REQUIRED TASK:
Render every line of the items below as a JSON list of strings, one string per line, with blank lines dropped. Leave the pictures out.

----

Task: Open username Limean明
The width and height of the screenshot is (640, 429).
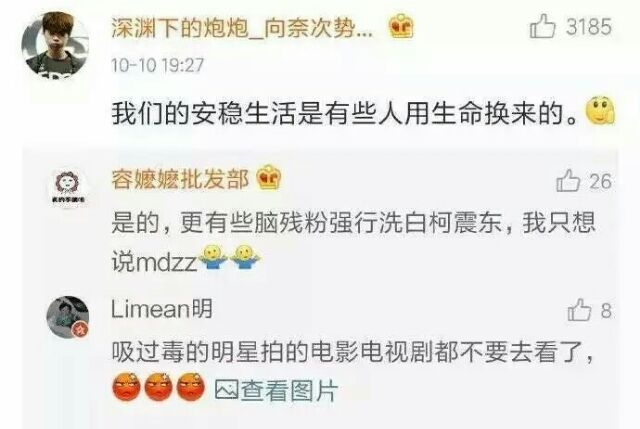Action: point(162,309)
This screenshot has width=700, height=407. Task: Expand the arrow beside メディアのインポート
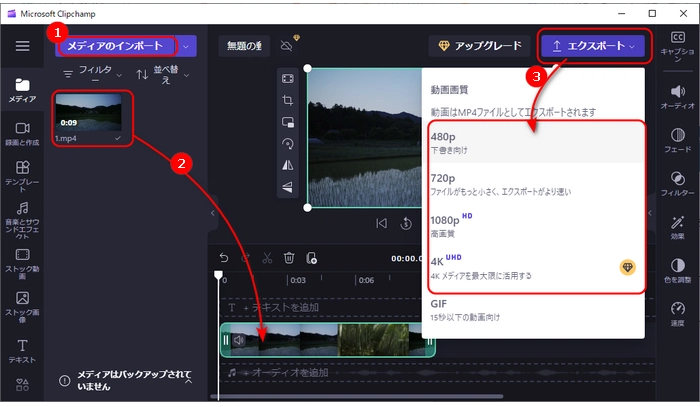(x=186, y=46)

----

FULL ANSWER:
[
  "Task: Open username Limean明",
  "The width and height of the screenshot is (640, 429).",
  "Action: point(162,309)",
  "This screenshot has width=700, height=407. Task: Expand the arrow beside メディアのインポート",
  "(x=186, y=46)"
]